**What needs to be done:** According to the passage about group writing sessions, on which night of the week did the writer meet friends to write?

**Given text:**
========

I see this happen time and time again, and I love how fresh and surprising the pieces scribbled in just a few minutes in the company of friends invariably are. I used to meet my friends on Friday nights for a beer and scribble session, either in someone's house or a restaurant. (Didn't we get some funny looks!) Some of us were pretty motivated writers flying solo during the week, one or two didn't put pen to paper between meetings. But when we got together, took a random writing prompt (a word from a dictionary, the first line, a picture) and wrote at speed (a whole story in five, ten, twenty minutes!) there was a strange synergy that seemed to attract stories to our notebooks. Saras' short story which appears in the next Silverfish collection got written this way one magical evening at Leah's house. (Leah and I were both very happy with our pieces too!)

========

**Source excerpt:**
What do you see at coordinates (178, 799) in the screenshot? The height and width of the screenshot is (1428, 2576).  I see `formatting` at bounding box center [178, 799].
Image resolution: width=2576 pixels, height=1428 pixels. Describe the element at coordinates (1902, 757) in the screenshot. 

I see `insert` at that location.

========

**Written solution:** Friday nights.